[Saved entries]
▬▬▬
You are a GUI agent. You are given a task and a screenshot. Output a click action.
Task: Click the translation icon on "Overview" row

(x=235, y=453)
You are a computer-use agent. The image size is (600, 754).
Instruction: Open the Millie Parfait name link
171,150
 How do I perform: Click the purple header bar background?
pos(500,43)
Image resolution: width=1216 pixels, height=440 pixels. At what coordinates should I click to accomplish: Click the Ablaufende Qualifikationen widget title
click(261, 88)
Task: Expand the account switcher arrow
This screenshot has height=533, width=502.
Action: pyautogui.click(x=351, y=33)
▬▬▬
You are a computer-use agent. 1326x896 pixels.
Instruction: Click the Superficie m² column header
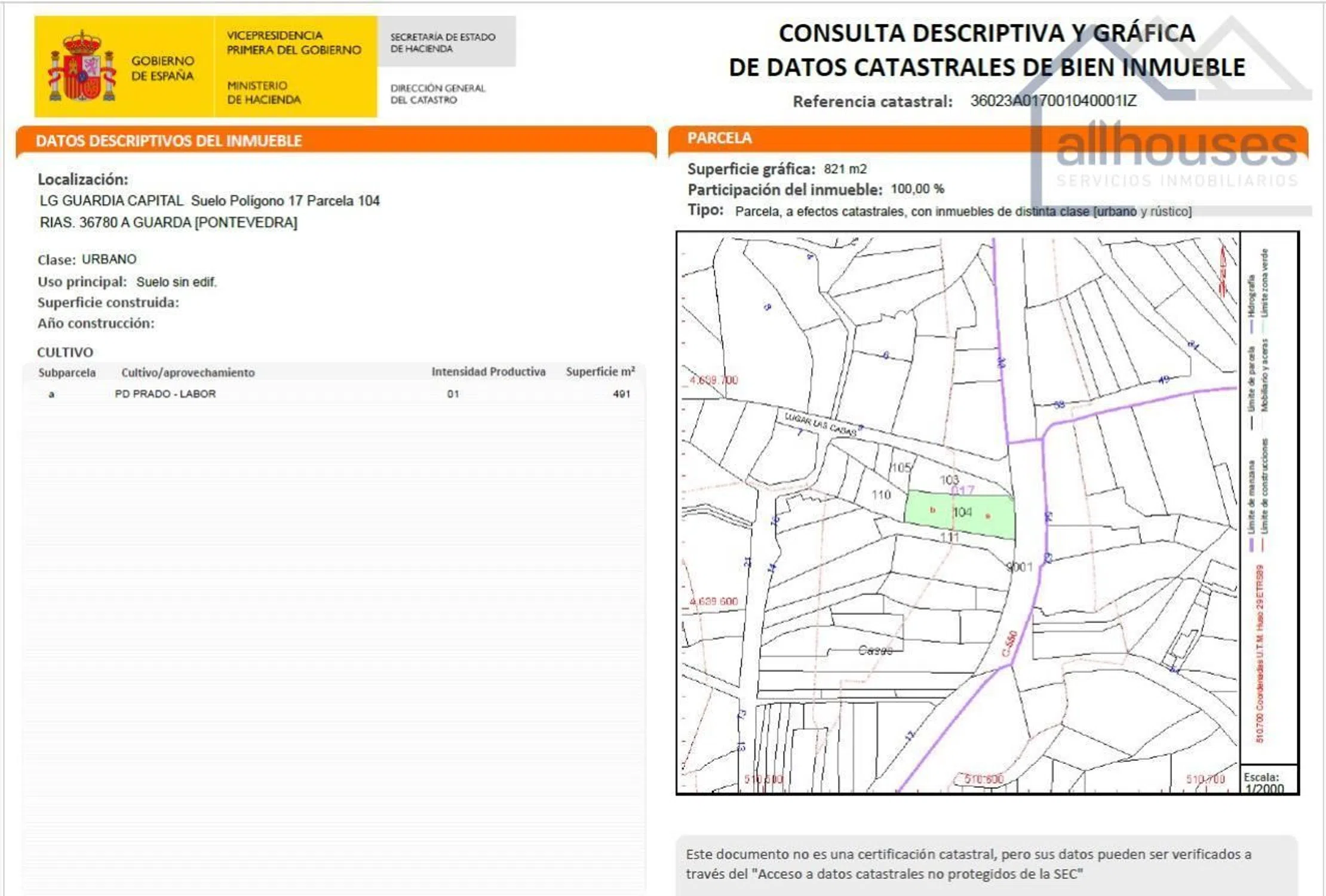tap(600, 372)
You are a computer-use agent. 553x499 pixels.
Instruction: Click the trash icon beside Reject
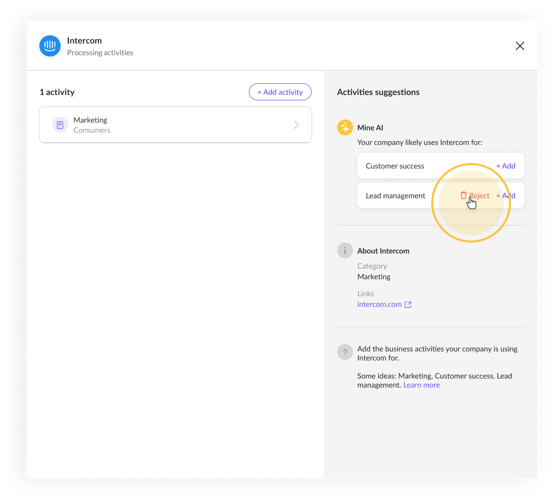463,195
▬▬▬
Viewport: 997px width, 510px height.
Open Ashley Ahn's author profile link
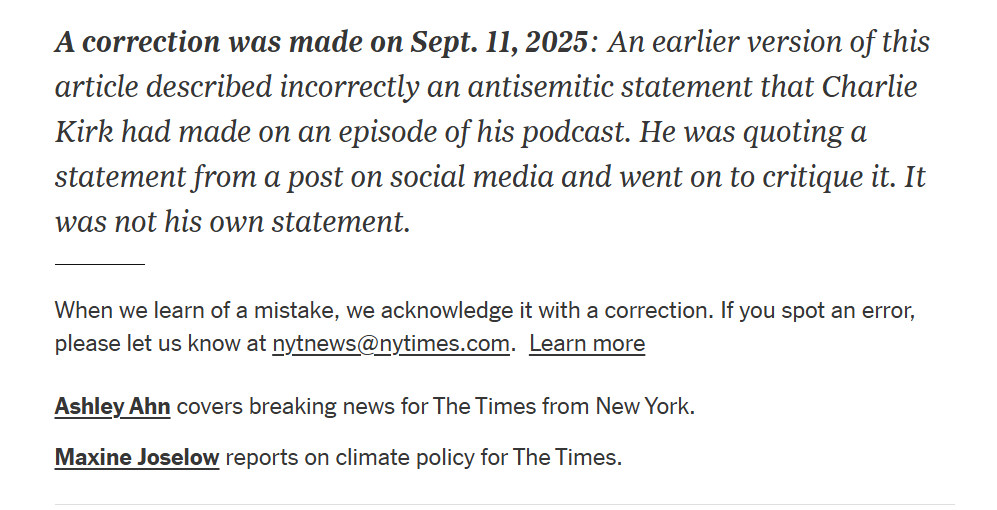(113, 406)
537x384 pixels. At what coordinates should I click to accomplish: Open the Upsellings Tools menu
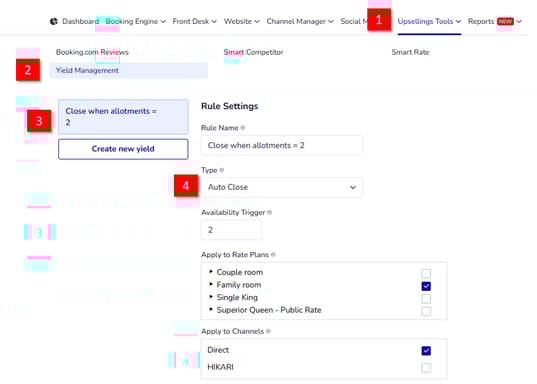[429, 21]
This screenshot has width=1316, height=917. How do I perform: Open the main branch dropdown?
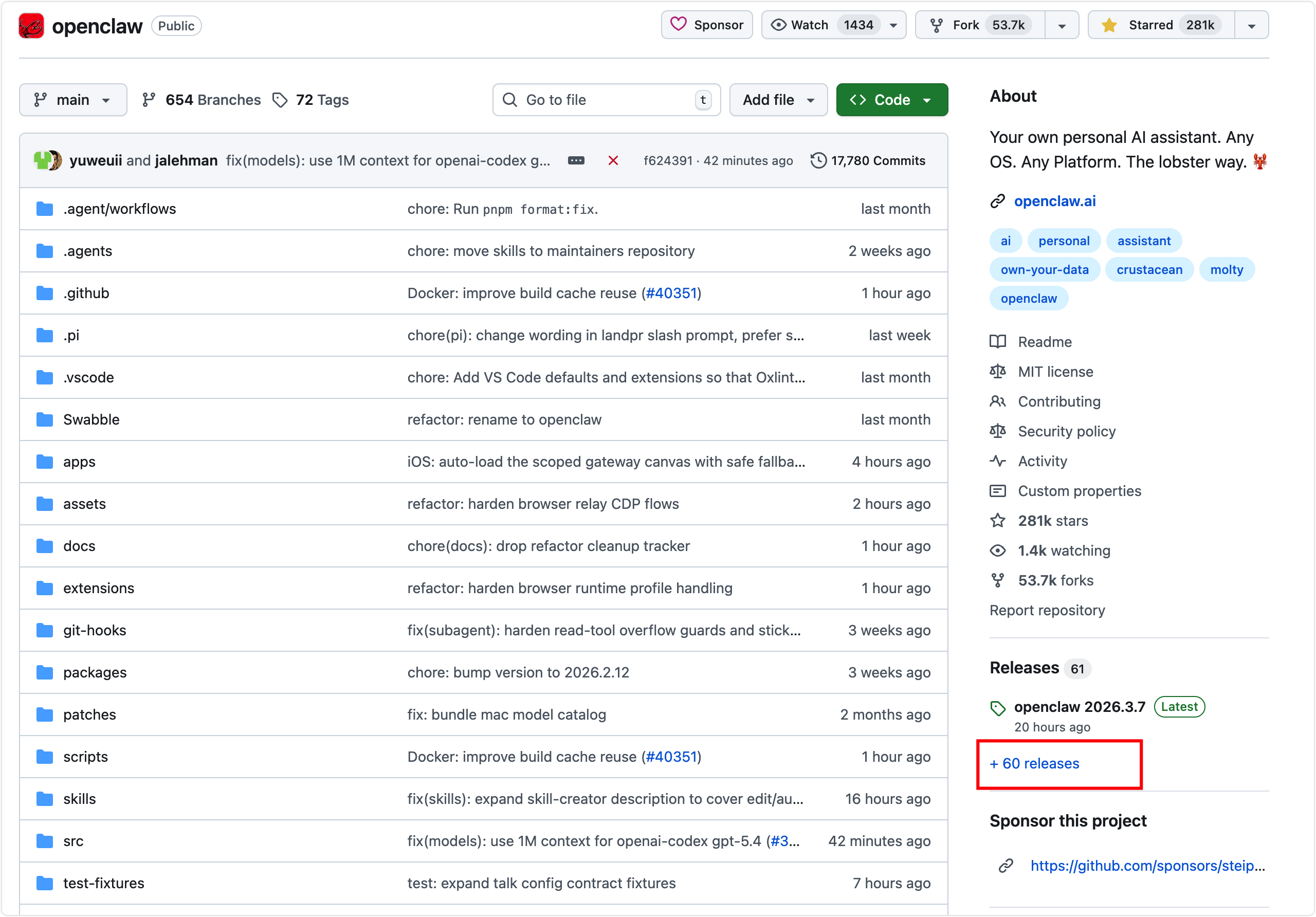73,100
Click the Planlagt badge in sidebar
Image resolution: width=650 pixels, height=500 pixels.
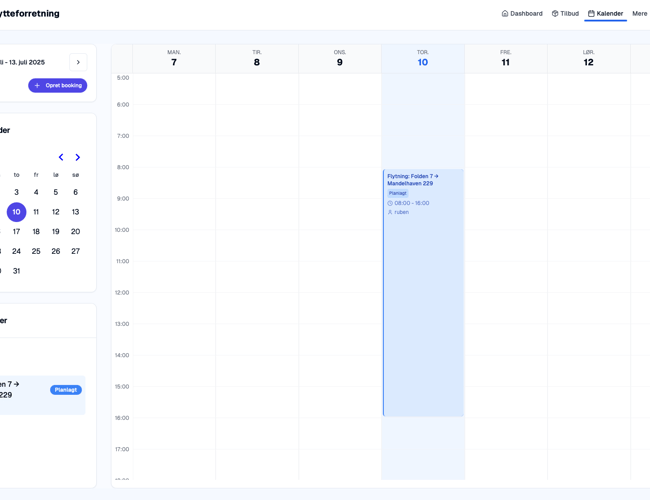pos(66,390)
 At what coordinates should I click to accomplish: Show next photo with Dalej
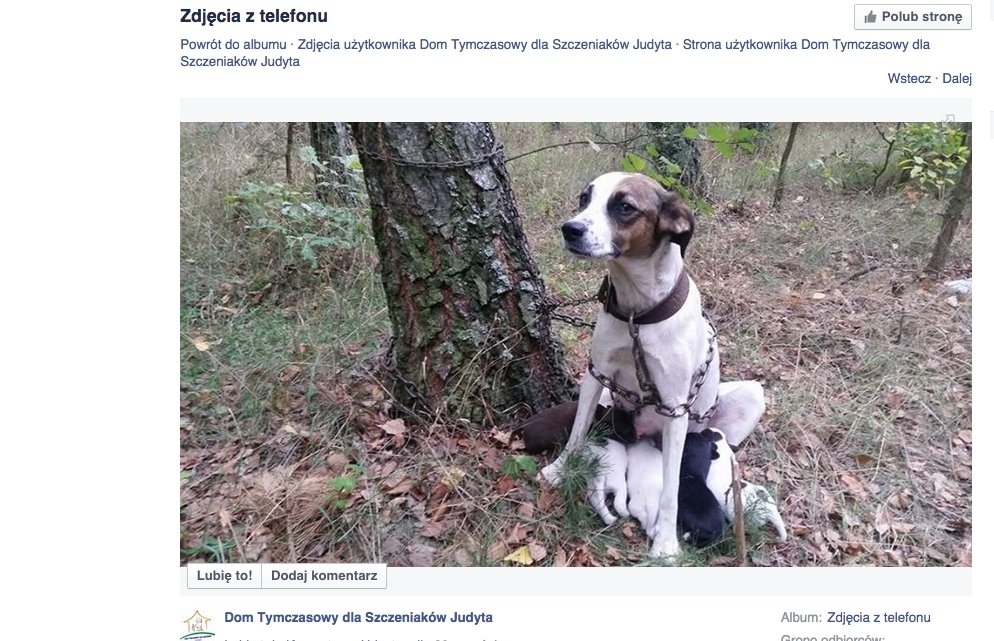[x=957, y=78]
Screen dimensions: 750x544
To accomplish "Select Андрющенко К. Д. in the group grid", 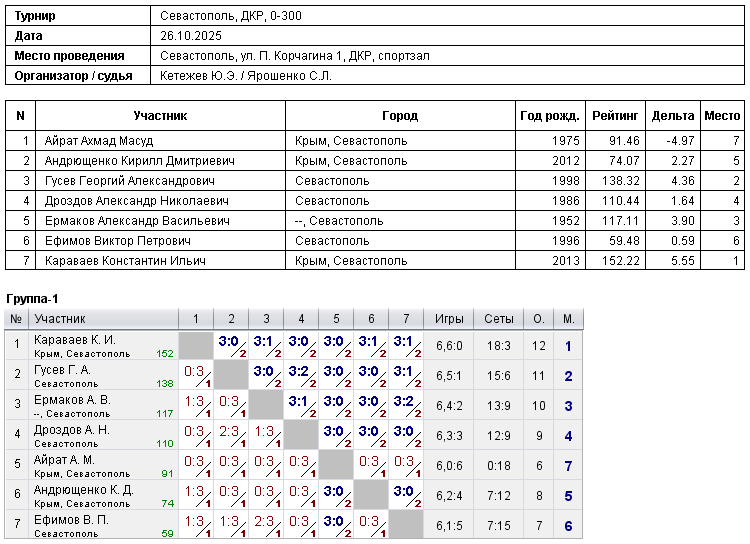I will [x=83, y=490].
▬▬▬
What this task involves:
Rewrite the lines of the material above from the line with "Click the Planlagt badge in sidebar" to the line with "[x=957, y=78]", replacing "sidebar" with "side panel" and leaving everything else unchanged. Omit the pictures.

Task response:
Click the Planlagt badge in side panel
Image resolution: width=650 pixels, height=500 pixels.
pos(66,390)
 At what coordinates should I click to accomplish: Show next photo with Dalej
[x=957, y=78]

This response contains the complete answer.